- ACTIVITY: Among the entries below, extract exactly the lines that run from the one with "Given: Tap the Fox News logo inside the video" through the one with "Select the red", both ends included.

*** Opening EXTRACTED ENTRIES ***

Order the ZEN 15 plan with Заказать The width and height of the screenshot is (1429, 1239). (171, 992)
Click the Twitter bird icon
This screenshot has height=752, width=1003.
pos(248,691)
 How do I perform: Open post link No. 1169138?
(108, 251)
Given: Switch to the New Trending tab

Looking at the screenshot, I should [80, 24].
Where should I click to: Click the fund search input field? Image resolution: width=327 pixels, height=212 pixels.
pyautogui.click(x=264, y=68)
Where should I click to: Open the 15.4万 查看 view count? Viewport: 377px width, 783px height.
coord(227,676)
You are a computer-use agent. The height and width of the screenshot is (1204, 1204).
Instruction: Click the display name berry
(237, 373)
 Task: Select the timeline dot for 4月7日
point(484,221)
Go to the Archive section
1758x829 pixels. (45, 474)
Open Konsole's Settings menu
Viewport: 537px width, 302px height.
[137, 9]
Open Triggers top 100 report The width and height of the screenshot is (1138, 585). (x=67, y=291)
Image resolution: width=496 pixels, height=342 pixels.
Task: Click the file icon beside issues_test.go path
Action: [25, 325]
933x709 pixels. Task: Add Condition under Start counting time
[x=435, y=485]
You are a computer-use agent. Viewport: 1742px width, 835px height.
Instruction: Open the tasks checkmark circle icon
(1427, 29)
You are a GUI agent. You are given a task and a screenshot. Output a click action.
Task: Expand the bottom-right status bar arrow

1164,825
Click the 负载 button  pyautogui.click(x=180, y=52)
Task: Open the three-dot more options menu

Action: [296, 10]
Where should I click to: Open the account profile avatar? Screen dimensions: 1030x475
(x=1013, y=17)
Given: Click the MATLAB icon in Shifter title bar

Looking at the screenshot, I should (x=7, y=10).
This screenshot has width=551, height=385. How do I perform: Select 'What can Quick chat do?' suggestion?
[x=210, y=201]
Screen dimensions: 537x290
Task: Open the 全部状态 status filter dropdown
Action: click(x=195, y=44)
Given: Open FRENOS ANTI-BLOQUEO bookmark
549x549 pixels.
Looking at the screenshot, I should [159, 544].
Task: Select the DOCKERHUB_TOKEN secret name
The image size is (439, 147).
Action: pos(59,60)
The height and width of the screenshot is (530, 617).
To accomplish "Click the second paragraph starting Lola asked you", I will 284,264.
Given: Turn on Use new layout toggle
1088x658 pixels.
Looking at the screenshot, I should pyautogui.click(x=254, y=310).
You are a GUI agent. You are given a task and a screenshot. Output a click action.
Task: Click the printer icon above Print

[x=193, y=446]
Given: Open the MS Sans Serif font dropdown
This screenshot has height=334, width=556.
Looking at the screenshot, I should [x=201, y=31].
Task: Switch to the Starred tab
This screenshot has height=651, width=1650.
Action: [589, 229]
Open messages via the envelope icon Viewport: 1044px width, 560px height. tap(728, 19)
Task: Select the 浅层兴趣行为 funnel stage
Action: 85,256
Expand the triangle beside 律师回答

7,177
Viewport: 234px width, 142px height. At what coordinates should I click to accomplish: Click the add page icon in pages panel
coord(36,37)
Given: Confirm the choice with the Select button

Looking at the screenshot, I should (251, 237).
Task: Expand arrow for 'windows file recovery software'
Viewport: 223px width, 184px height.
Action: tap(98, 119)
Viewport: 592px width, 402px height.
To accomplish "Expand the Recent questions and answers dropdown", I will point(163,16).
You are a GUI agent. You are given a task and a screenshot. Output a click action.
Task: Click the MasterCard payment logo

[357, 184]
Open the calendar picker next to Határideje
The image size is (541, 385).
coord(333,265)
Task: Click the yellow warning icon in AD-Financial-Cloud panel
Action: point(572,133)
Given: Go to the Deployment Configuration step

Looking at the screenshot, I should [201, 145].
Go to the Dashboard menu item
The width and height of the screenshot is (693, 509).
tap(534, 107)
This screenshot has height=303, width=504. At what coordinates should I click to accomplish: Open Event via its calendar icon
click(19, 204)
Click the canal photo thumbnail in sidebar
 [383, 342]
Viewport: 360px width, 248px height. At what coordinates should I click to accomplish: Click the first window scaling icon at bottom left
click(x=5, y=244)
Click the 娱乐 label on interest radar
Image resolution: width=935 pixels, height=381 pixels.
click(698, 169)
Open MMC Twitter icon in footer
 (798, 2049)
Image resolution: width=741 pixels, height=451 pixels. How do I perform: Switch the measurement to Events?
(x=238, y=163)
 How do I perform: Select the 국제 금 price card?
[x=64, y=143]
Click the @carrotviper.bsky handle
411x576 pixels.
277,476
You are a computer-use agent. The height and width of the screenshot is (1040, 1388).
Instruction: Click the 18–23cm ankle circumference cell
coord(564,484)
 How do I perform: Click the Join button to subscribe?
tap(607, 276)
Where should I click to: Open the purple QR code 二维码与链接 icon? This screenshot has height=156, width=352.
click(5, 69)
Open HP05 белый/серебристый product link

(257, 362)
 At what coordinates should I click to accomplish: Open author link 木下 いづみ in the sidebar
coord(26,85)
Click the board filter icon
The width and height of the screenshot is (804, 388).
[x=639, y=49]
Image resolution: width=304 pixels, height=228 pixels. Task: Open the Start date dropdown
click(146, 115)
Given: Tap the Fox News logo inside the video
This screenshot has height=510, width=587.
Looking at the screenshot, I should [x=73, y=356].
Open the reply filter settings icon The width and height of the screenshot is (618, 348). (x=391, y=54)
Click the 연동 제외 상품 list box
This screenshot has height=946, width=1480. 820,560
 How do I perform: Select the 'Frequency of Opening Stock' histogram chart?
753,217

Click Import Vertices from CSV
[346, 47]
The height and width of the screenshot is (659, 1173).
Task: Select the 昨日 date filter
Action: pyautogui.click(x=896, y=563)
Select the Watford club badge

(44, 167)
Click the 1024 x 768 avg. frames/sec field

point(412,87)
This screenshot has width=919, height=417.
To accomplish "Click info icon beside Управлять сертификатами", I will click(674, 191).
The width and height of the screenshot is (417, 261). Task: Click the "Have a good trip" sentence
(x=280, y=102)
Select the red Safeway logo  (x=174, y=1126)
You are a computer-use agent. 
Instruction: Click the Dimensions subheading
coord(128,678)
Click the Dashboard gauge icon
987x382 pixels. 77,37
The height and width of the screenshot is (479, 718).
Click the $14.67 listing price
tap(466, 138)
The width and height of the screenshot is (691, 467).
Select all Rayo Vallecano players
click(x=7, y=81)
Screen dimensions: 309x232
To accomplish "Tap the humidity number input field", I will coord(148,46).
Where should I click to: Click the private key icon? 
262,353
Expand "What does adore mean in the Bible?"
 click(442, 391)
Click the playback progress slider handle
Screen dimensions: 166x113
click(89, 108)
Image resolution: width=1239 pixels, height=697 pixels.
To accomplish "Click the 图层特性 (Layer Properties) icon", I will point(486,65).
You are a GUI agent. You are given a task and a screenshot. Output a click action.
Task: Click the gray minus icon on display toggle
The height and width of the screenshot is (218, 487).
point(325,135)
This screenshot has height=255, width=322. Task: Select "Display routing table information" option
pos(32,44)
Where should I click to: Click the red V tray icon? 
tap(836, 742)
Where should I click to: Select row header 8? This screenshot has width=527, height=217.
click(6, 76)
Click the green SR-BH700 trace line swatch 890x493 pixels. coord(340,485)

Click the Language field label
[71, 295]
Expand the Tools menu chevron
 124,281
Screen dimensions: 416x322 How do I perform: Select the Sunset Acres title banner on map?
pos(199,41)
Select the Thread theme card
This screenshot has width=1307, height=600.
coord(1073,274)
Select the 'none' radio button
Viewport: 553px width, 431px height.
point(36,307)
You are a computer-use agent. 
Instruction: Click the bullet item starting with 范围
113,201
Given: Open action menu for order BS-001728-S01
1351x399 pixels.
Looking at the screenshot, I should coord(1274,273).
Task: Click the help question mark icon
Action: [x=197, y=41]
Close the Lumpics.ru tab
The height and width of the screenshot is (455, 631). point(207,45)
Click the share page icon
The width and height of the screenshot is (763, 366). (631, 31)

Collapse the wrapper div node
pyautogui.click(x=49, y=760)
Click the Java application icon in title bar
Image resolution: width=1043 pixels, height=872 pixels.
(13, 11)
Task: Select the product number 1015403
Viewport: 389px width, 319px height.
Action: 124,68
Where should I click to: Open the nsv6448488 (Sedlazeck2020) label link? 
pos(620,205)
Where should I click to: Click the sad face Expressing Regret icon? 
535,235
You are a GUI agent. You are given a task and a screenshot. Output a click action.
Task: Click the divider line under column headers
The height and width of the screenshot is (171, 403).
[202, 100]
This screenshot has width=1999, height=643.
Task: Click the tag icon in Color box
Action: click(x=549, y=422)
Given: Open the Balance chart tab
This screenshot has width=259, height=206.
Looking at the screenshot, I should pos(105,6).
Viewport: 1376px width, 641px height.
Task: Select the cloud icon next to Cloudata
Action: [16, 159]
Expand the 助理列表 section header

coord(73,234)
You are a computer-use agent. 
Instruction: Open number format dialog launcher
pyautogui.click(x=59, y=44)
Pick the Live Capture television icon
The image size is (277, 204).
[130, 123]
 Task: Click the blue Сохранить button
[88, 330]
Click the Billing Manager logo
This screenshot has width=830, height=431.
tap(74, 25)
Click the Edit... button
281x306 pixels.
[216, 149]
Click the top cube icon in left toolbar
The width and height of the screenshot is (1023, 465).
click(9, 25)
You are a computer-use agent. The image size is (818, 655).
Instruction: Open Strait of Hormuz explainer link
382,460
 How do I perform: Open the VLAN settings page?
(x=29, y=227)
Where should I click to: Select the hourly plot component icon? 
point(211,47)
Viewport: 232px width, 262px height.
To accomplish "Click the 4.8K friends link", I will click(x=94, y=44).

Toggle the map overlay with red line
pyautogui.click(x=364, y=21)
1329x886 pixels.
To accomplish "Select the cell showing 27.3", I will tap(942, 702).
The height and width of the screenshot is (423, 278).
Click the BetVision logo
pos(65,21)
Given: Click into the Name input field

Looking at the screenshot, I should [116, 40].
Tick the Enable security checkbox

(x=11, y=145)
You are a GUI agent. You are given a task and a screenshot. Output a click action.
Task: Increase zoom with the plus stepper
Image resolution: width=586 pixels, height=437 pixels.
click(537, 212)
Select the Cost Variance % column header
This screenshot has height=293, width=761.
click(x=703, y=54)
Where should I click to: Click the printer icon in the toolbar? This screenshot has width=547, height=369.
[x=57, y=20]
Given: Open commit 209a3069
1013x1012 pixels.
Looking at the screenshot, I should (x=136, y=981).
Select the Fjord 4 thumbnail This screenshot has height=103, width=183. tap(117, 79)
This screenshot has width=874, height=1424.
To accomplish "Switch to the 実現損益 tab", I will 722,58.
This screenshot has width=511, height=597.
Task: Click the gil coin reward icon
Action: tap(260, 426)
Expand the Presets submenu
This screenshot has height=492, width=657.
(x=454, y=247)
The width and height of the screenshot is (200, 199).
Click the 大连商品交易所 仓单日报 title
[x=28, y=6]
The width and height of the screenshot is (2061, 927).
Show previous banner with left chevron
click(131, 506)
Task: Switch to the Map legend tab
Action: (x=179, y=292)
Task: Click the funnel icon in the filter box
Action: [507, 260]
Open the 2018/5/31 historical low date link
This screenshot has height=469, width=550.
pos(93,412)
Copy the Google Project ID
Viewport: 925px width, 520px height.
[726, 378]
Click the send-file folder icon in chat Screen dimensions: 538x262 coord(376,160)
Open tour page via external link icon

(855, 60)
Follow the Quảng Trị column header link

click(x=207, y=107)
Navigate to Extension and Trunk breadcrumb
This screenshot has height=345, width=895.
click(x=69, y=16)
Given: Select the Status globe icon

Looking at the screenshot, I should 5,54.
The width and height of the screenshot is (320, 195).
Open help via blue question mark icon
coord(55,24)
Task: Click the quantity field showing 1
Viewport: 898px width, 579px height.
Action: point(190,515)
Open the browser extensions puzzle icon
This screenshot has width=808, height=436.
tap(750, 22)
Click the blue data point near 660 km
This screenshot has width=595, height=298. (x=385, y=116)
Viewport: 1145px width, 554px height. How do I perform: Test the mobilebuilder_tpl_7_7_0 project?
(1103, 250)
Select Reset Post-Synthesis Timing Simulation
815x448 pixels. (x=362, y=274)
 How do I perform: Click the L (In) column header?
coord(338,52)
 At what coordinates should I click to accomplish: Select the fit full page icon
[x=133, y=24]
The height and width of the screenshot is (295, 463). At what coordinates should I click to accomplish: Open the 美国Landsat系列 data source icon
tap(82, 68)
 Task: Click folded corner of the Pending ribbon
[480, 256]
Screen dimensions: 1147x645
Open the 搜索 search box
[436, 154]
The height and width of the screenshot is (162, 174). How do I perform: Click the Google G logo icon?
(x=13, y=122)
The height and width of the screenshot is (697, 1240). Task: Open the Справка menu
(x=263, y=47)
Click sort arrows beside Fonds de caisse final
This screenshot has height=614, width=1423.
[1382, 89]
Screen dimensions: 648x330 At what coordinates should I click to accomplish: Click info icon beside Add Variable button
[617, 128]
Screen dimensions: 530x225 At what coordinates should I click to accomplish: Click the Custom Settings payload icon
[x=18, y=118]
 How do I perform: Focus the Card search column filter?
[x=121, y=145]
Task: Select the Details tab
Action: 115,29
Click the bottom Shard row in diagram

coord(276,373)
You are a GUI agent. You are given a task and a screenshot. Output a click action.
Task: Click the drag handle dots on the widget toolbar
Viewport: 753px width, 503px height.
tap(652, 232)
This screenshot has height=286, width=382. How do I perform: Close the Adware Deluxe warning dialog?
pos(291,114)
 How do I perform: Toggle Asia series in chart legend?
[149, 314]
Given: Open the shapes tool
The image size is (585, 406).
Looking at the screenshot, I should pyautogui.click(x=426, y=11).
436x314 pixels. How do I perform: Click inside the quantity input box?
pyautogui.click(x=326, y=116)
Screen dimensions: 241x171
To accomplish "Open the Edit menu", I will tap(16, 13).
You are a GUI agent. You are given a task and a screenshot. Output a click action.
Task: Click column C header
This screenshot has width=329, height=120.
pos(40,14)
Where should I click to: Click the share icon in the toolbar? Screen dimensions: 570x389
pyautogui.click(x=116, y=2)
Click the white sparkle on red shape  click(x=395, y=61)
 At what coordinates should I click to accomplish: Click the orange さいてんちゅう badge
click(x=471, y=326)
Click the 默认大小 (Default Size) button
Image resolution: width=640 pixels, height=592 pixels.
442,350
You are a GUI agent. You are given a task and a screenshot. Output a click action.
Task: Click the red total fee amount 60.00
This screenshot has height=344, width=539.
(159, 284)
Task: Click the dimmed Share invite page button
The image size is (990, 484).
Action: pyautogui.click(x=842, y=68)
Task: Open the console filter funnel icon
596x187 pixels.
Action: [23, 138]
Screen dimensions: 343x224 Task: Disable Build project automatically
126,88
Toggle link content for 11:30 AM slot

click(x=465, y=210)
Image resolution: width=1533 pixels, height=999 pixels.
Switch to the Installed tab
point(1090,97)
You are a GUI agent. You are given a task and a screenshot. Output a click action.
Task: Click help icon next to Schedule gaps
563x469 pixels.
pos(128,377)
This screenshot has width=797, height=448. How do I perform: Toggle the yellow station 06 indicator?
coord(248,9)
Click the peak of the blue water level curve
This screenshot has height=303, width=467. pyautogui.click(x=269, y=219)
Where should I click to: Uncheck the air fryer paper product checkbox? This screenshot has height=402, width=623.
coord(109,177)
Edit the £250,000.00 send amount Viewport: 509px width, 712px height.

*** Closing EXTRACTED ENTRIES ***

- SOLUTION FOR THIS PROBLEM:
Given: Tap the Fox News logo inside the video
This screenshot has height=510, width=587.
Looking at the screenshot, I should [x=73, y=356].
Open the reply filter settings icon The width and height of the screenshot is (618, 348). (x=391, y=54)
Click the 연동 제외 상품 list box
This screenshot has height=946, width=1480. 820,560
 How do I perform: Select the 'Frequency of Opening Stock' histogram chart?
753,217

Click Import Vertices from CSV
[346, 47]
The height and width of the screenshot is (659, 1173).
Task: Select the 昨日 date filter
Action: pyautogui.click(x=896, y=563)
Select the Watford club badge

(44, 167)
Click the 1024 x 768 avg. frames/sec field

point(412,87)
This screenshot has width=919, height=417.
To accomplish "Click info icon beside Управлять сертификатами", I will click(674, 191).
The width and height of the screenshot is (417, 261). Task: Click the "Have a good trip" sentence
(x=280, y=102)
Select the red Safeway logo  (x=174, y=1126)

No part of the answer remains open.